La escena impactó a los primeros agentes: luces encendidas, salón con vasos y colillas, y el cuerpo de Susana en el suelo de su dormitorio. Desde el principio, los investigadores sospecharon que alguien “arregló” el escenario para desviar la atención; con el tiempo, aquella idea de escena manipulada se asentó como la hipótesis de trabajo dominante.
No había puerta forzada ni señales claras de robo. Los indicios físicos resultaron contradictorios y, según reconstrucciones posteriores, el ataque habría combinado un golpe en la cabeza con estrangulamiento en el suelo del dormitorio. La Policía interpretó que algunos elementos se colocaron a posteriori para sembrar pistas falsas.
La investigación fue enorme para una capital pequeña: se tomó declaración a más de 250 personas, se reconstruyeron las últimas horas de Susana y se examinaron movimientos de su entorno cercano. Con todo, no apareció prueba concluyente que vinculase a nadie con el homicidio. La falta de ADN utilizable y la sospecha de manipulación hicieron el resto.
El foco se centró repetidamente en su expareja, pero esa vía nunca se pudo sostener en sede judicial. También se revisaron amistades y relaciones recientes. La familia defendió durante años que el asesino estaba en el círculo próximo de la víctima; la policía, de hecho, insistió en un móvil pasional sin poder acreditarlo en un juzgado.
A nivel pericial y procesal, el caso sufrió idas y venidas. Hubo programas y reportajes que devolvieron el expediente a la primera línea, pero el proceso penal se archivó en 2012 por falta de indicios. Ni un objeto con valor probatorio firme, ni un testigo de cargo, ni una cronología química que cerrara el círculo.

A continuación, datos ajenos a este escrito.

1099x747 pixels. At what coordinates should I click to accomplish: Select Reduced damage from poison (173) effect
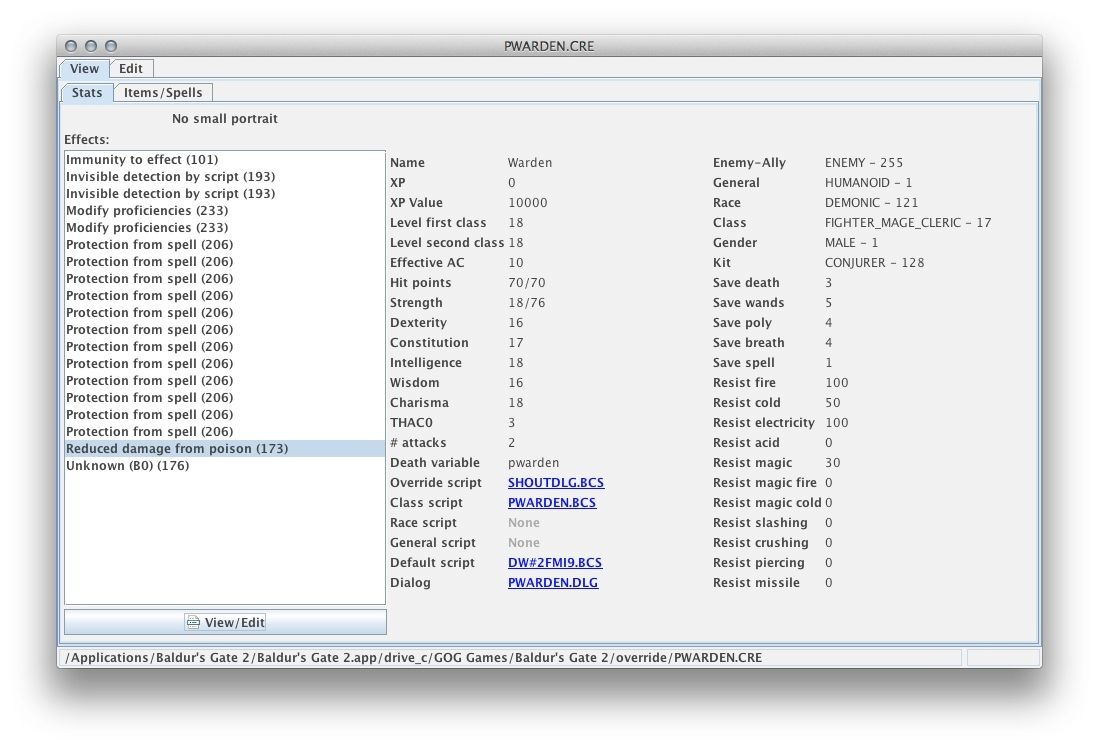[177, 449]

En septiembre de 2020, al cumplirse 20 años, el delito prescribió: la investigación policial continuó de forma oficiosa y periodística, pero se agotó la vía penal para un autor desconocido. Para la familia, aquello no fue un cierre: fue la constatación de que el tiempo también puede convertirse en enemigo de la verdad.
Zamora conservó la memoria del caso como herida abierta. En 2019, una reconstrucción televisiva volvió a poner voz a Estrella Acebes, la hermana que encontró el cuerpo, y recordó que Susana dejó un hijo pequeño. La ciudad, poco acostumbrada a crímenes de esta violencia, convirtió su nombre en sinónimo de injusticia sin respuesta.

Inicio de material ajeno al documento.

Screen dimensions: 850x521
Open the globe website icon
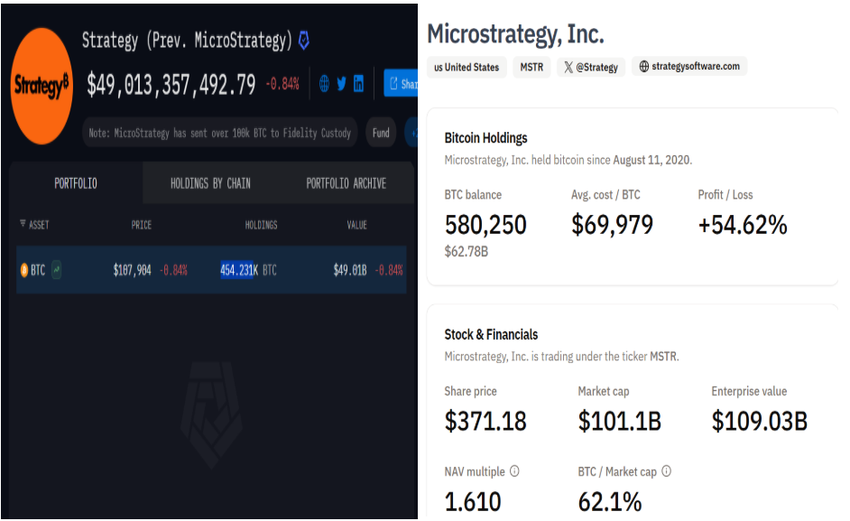pyautogui.click(x=324, y=83)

A día de hoy, la narrativa mínima del caso sigue siendo tozuda: último contacto la noche previa, vivienda sin forzar, ataque dentro del dormitorio, escena presuntamente manipulada y sin prueba biológica decisiva. Todo lo demás —motivo, autor, hora exacta— quedó empañado por un conjunto de indicios que no alcanzaron el estándar probatorio.
Susana Acebes tenía 26 años. Su asesinato es una lección amarga para la investigación criminal: cuando las primeras horas no fijan un anclaje físico sólido, el tiempo borra caminos y la justicia corre detrás de un rastro que ya no está. En Zamora, cada aniversario repite la misma frase: “no descansaremos hasta saber quién mató a Susana”.